Referências bibliográficas
Algoritmos da Depressão: Inteligência Artificial, Saúde Mental e Sociedade
Tânia Valente
A ascensão da política neoliberal no estado brasileiro embutiu, em seus processos de agenciamento, um sentimento de exclusão associado a novas subjetividades para os indivíduos não contemplados neste movimento. As tecnologias de informação e comunicação têm surgido como elemento capaz de viabilizar novas estratégias de poder e de soberania, onde “vidas descartáveis” passaram a existir. Neste contexto, a quem não consegue obter êxito e felicidade do ponto de vista da saúde mental tem restado apenas a si mesmo para responsabilizar, ao invés do estímulo à capacidade crítica de colocar em dúvida a organização da sociedade ou a condição de exploração e injustiça em que vive. Há questões éticas a serem consideradas na análise de aplicativos e vídeos disponíveis nas redes sociais, abordando temas como depressão e ansiedade, aos quais os indivíduos em sofrimento psíquico podem recorrer. Identifica-se que aquele que produz conteúdo sobre saúde mental e aquele que o consome são vítimas de uma ideologia que os mantêm presos num ciclo que se retroalimenta, dentro de uma lógica algorítmica que pode se apresentar bastante perversa e reforçadora dos estigmas associados aos transtornos mentais. Este projeto tem como objetivo analisar criticamente os vídeos do YouTube mais assistidos e os aplicativos mais baixados por usuários da internet direcionados à depressão e ansiedade, tendo como referencial os conceitos de biopolítica e necropolítica.

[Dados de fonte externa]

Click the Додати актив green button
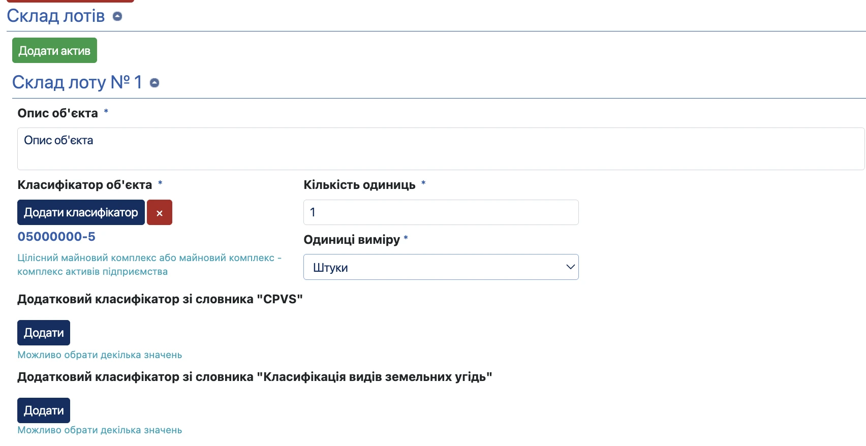The width and height of the screenshot is (866, 446). tap(54, 50)
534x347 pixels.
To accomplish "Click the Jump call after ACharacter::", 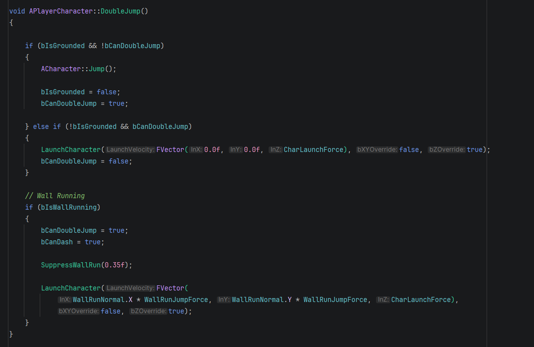I will point(96,69).
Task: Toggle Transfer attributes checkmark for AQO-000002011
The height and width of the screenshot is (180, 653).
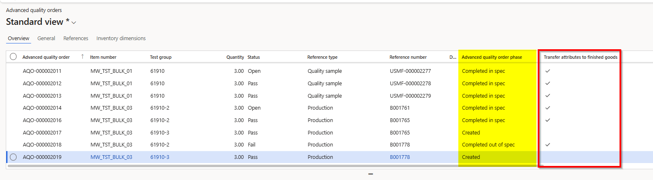Action: [548, 71]
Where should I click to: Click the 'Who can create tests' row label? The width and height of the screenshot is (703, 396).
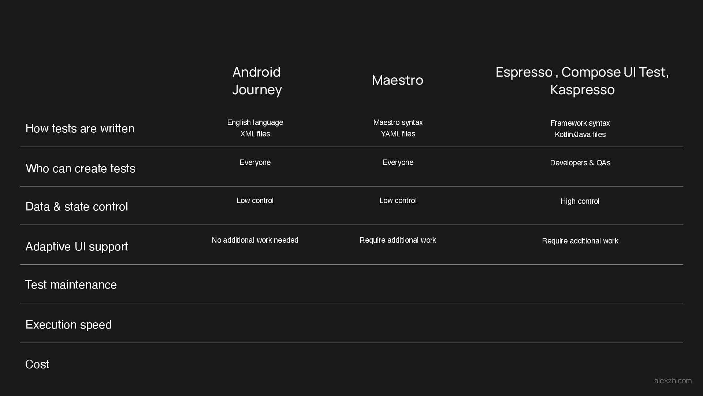point(81,169)
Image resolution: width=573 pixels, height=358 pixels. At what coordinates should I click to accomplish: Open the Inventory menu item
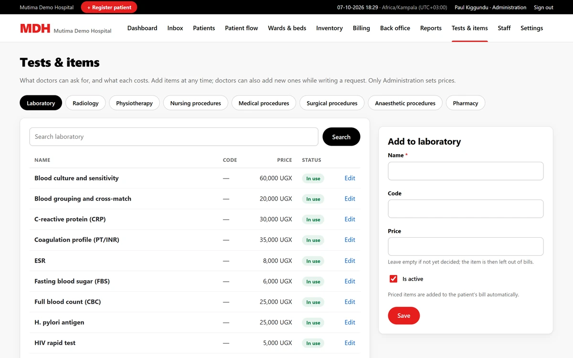pyautogui.click(x=329, y=28)
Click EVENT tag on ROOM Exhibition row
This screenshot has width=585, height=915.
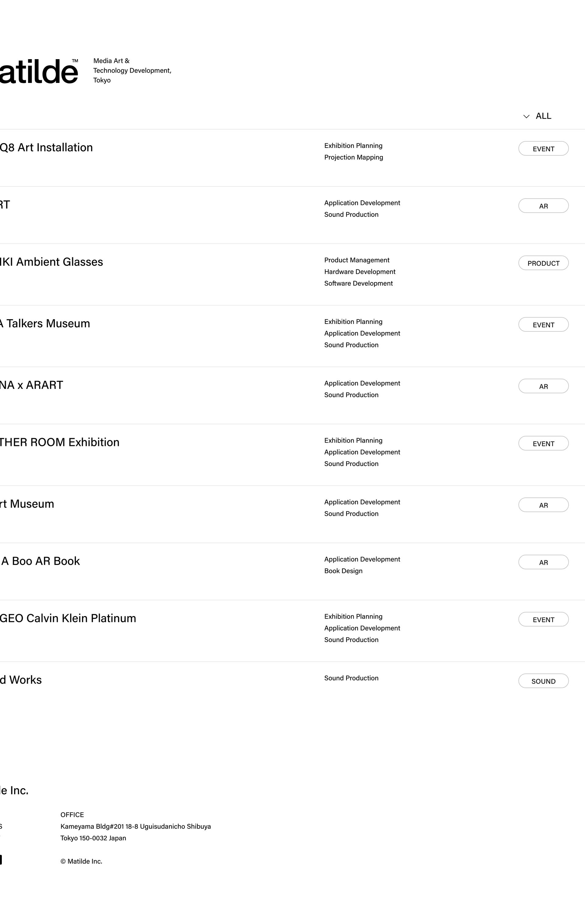coord(543,443)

Referências bibliográficas
Antropofagias periféricas: Apropriação de algoritmos em contextos subjetivos territoriais
Telma Azevedo
As redes sociais são as novas estruturas burocráticas que mediam acessos, pautas e modos de viver. Estas grandes empresas que monopolizam atenção, dinheiro e poder, espalham-se em um ambiente que não acompanha mecanismos de regulação e responsabilização dos efeitos socioeconômicos, culturais e na saúde dos indivíduos com a mesma velocidade. Se nos primórdios a rede se mostrava um local em que a experimentação e o acesso eram mais espontâneos, pois não estava condicionado a modelos econômicos padronizados por redes sociais, e a promessa de que a rede seria um grande veículo de comunicação e democratização de conhecimento se mostra, hoje, menos relevante do que a doutrina consumista – não só do excedente de produção, mas de informações e sua forma elementar, as imagens -, e formas de vigilância mais enfáticas, pois o celular tornou-se para grande parte das pessoas uma extensão humana criando hábitos vinculados às redes sociais da internet 24 horas por dia. Atualmente, é como se a única possibilidade do usuário fosse trabalhar para o fortalecimento destas hegemônicas multinacionais, formal (entre aspas) ou informalmente, obedecendo aos parâmetros de funcionamento das plataformas. Como contrapartida esse projeto enfatiza e caracteriza aspectos populares de apropriação da configuração algorítmica para criação de realidades alternativas, para a promoção e afirmação da força cultural e a diversidade territorial como uma barreira aos artifícios espetaculosos de massificação e afastamento do conhecimento cultural e suas especificidades ligadas aos territórios, o saber ancestral que alimenta os seres não só fisicamente mas culturalmente.